The place people really get tripped up is caloric beverages. You never hear anyone say, “I’ll pass on the pie, this morning I drank a soda.” Most people don’t count liquid calories as real calories.
The bare minimum is better than nothing, and puts you in the right frame of mind for bigger things.
When I proposed this article, I got some push-back. “Do we really want to give people a guide to doing the absolute smallest amount of work for their health? Won’t some people take this and run with it, thinking of it as a free-pass to ignore the real work of getting fit?”
My feeling is that when people take any action to better their wellness, even just the bare minimum, it begins to shift their mental landscape from a place of victimhood to one of agency. When you’re in a bad place with your health and fitness, it can seem like the bad food and exercise choices are something that’s happening to you, beyond your control. It feels like the universe wants you to get fatter and sicker each year!
All it takes is a small act of defiance against this “universe” to realize that you were in control the whole time. A 20 minute walk is a very minimal fitness intervention, but for someone in a bad place it can feel like a radical act of independence and self-care. That feeling is much more likely to result in positive change than always sitting on the sidelines waiting to start some big epic life-change where you’ll jog for an hour every single day.
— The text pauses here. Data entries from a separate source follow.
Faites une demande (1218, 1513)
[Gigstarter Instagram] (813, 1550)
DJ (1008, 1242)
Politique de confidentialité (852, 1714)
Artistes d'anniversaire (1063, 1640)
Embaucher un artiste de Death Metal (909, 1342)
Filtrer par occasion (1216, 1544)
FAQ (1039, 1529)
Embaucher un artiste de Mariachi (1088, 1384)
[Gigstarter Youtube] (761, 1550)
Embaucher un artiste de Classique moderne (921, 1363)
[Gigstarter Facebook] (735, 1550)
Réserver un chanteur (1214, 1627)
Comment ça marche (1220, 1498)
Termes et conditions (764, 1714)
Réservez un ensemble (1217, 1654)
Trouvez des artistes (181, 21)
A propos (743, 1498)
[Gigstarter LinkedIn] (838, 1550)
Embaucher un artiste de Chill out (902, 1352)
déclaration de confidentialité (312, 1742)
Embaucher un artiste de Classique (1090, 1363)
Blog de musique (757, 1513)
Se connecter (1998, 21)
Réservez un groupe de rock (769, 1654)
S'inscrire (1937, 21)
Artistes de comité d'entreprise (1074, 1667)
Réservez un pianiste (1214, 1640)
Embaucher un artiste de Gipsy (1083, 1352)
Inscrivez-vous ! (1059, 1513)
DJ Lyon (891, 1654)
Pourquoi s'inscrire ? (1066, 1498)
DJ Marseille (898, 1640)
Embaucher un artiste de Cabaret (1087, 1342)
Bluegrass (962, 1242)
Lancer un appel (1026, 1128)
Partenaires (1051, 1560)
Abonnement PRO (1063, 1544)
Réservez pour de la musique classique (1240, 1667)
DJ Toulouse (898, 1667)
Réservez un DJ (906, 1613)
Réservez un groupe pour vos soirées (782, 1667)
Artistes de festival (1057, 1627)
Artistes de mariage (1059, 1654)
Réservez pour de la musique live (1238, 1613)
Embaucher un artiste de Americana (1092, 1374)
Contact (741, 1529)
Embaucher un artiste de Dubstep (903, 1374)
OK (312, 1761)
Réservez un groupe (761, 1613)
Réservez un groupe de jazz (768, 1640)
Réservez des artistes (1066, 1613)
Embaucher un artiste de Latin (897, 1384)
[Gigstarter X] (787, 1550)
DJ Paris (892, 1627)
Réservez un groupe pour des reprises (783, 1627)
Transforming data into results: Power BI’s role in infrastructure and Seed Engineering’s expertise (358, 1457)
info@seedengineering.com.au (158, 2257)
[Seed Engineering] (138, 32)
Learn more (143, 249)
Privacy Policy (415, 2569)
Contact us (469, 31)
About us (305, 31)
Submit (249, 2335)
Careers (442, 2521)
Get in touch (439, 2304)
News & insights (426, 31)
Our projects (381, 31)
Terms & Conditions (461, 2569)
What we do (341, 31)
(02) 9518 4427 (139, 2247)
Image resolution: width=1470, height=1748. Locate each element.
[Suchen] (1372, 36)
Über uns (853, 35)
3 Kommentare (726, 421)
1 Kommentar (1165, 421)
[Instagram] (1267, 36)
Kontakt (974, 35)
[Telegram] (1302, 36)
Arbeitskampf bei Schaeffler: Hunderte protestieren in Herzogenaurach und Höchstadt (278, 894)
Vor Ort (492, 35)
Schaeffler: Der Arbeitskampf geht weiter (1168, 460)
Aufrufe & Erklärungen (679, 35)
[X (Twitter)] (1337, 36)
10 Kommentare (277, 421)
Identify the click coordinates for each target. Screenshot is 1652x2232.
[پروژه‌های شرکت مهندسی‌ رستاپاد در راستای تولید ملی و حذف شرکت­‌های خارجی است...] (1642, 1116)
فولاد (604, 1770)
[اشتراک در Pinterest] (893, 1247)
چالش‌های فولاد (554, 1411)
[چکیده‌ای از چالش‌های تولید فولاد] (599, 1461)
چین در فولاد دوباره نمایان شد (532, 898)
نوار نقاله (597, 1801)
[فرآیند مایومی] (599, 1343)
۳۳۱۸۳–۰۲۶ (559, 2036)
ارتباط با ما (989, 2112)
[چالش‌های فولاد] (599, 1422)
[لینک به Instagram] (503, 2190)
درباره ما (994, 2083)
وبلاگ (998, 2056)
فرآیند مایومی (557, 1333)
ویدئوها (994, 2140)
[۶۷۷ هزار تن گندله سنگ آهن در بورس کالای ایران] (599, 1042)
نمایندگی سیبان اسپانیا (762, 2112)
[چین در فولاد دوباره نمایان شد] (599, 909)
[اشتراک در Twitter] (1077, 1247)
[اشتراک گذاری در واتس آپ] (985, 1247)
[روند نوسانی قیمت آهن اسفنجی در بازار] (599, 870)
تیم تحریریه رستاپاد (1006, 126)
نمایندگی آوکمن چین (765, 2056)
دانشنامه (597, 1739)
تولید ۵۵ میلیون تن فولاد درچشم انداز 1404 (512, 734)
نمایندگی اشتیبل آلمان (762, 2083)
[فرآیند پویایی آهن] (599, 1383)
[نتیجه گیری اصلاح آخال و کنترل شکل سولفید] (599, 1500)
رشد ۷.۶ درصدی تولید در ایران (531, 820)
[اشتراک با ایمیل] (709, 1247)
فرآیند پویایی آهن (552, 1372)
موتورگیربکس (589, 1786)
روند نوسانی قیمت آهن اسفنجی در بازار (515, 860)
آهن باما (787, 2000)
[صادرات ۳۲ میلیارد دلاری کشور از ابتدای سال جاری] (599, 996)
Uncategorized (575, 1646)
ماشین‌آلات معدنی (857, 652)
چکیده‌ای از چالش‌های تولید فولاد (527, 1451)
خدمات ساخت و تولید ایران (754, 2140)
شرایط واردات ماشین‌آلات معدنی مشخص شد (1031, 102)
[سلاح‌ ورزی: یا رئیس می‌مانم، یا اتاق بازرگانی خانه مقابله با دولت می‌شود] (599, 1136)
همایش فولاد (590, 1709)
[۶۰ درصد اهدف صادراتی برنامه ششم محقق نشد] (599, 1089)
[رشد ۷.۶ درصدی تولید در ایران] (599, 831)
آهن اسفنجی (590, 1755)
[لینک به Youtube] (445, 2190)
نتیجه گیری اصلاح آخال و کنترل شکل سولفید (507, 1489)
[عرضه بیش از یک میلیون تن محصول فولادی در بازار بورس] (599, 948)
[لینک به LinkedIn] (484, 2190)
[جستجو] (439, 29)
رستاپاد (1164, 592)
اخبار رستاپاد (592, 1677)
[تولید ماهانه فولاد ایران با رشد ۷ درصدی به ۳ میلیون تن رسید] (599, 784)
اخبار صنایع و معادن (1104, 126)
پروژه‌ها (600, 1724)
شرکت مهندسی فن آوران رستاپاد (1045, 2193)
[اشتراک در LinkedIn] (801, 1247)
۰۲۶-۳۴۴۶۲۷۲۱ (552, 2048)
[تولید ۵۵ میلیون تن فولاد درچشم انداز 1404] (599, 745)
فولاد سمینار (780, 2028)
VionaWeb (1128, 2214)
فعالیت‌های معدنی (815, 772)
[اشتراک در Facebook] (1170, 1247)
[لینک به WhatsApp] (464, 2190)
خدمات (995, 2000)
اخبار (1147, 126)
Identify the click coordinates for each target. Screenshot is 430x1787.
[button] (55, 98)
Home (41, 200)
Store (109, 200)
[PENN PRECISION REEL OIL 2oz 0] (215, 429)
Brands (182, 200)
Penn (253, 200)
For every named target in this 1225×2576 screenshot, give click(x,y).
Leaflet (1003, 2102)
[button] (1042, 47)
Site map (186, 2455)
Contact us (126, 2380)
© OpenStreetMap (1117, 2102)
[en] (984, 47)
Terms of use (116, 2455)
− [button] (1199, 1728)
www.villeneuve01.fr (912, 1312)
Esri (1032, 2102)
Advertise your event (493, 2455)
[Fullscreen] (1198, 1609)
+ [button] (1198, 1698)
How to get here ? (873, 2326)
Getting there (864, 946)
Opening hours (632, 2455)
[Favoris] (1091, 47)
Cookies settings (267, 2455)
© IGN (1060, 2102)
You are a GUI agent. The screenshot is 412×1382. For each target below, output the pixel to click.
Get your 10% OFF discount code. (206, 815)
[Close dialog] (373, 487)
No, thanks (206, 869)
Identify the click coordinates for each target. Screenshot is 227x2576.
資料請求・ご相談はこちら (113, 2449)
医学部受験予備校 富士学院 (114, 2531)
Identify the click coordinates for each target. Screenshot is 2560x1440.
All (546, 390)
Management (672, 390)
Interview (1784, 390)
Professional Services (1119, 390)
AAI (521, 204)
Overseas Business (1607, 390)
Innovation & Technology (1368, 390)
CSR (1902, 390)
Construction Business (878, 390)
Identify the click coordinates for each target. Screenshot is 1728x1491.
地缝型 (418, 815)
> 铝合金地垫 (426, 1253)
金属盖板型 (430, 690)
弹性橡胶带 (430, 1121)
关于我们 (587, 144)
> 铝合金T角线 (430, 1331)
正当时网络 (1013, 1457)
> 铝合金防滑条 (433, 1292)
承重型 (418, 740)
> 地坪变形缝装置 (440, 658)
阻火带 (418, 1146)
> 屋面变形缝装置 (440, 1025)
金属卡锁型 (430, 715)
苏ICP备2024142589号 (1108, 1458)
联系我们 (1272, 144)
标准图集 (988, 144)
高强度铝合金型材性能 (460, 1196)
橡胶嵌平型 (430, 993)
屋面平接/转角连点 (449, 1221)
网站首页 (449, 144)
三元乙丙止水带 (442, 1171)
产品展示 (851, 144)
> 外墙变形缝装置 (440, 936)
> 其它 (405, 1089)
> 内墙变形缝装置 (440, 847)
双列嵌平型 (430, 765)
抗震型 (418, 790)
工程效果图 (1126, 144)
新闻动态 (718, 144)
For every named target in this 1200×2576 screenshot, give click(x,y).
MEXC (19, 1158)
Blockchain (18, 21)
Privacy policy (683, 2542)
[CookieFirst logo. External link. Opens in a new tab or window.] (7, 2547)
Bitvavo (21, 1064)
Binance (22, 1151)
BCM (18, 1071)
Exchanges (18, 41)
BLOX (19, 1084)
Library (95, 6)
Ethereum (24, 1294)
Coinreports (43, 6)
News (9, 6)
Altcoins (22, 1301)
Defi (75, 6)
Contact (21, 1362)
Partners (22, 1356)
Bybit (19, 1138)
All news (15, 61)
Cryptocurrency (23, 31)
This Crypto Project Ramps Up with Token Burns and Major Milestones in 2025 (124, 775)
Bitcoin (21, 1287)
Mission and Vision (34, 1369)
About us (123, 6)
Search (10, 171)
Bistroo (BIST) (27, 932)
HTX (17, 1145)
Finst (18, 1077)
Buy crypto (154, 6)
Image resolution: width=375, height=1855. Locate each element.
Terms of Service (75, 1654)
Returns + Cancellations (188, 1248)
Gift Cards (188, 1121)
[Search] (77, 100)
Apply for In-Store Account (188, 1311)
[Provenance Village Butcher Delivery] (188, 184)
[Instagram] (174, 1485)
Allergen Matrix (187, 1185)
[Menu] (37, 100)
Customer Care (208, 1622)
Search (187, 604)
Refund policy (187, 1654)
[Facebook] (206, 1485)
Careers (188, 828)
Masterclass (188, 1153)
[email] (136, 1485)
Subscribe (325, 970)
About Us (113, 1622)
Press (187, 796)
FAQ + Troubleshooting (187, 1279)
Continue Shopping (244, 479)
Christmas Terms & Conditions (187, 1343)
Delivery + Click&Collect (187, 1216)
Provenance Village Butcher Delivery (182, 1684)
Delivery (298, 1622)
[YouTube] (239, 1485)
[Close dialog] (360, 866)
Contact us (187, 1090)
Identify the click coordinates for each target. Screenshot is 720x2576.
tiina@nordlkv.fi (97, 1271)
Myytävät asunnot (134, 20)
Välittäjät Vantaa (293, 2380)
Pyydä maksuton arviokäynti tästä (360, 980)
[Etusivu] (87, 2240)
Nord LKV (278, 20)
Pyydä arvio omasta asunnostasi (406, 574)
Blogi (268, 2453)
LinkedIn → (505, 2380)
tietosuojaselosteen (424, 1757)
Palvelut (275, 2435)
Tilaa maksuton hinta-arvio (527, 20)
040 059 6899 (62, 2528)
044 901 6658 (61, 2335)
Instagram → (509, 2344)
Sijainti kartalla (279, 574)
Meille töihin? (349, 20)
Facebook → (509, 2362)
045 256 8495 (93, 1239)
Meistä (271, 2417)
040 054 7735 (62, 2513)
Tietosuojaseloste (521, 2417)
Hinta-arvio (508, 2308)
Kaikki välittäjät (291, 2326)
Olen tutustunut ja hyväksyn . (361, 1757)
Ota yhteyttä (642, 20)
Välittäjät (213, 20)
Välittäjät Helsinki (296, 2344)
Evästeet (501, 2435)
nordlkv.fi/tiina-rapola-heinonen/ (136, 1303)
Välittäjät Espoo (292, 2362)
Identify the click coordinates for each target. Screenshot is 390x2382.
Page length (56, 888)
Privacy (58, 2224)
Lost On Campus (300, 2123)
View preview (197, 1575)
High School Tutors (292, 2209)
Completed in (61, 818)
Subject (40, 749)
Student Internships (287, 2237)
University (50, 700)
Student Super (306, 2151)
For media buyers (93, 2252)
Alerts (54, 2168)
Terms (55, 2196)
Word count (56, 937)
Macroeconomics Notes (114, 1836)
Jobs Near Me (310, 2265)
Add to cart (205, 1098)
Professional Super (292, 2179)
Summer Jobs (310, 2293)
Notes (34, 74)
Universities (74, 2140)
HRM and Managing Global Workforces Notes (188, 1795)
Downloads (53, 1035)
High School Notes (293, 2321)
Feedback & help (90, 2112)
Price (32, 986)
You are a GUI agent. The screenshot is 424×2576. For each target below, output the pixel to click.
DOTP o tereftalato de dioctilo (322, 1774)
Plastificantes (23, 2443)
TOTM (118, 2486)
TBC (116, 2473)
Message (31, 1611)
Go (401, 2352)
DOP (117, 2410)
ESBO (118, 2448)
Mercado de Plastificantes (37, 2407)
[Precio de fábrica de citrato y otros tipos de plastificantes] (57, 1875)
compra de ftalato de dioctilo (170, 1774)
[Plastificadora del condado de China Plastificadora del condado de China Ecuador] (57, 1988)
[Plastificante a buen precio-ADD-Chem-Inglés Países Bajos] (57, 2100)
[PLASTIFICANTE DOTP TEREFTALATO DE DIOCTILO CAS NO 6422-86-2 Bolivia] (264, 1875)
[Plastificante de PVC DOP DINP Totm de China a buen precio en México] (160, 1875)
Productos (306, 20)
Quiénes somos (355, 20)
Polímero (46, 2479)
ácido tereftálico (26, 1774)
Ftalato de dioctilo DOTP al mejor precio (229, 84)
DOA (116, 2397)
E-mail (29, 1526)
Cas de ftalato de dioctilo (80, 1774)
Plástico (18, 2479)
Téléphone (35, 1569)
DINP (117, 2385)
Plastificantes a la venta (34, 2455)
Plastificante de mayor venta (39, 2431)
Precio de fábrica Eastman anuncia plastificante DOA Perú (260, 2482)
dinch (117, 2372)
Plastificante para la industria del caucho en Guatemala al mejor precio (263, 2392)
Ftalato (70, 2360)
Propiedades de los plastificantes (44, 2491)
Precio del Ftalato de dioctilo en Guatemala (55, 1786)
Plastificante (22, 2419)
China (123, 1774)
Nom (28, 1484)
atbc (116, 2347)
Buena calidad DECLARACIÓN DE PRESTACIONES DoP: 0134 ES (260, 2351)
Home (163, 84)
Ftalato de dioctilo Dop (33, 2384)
Doing the bare minimum opens the door to bigger and better things.
If you’re feeling lost with your wellness, take a breath and as yourself,
“Can I manage this list every day?”
7 hours of sleep (3 sleep cycles)
20 minutes of moderate exercise (fast walking is fine)
10 minutes of sunlight (midday)
1 Vegetable (recognizable)
1 Fruit (recognizable)
Max of 1 junk food item per 24 hours
I think everyone can handle this list. You’ve got this. This list won’t make you fit, but it will keep you from being sick. Barely. That’s not nothing.
Get out there and do your least today!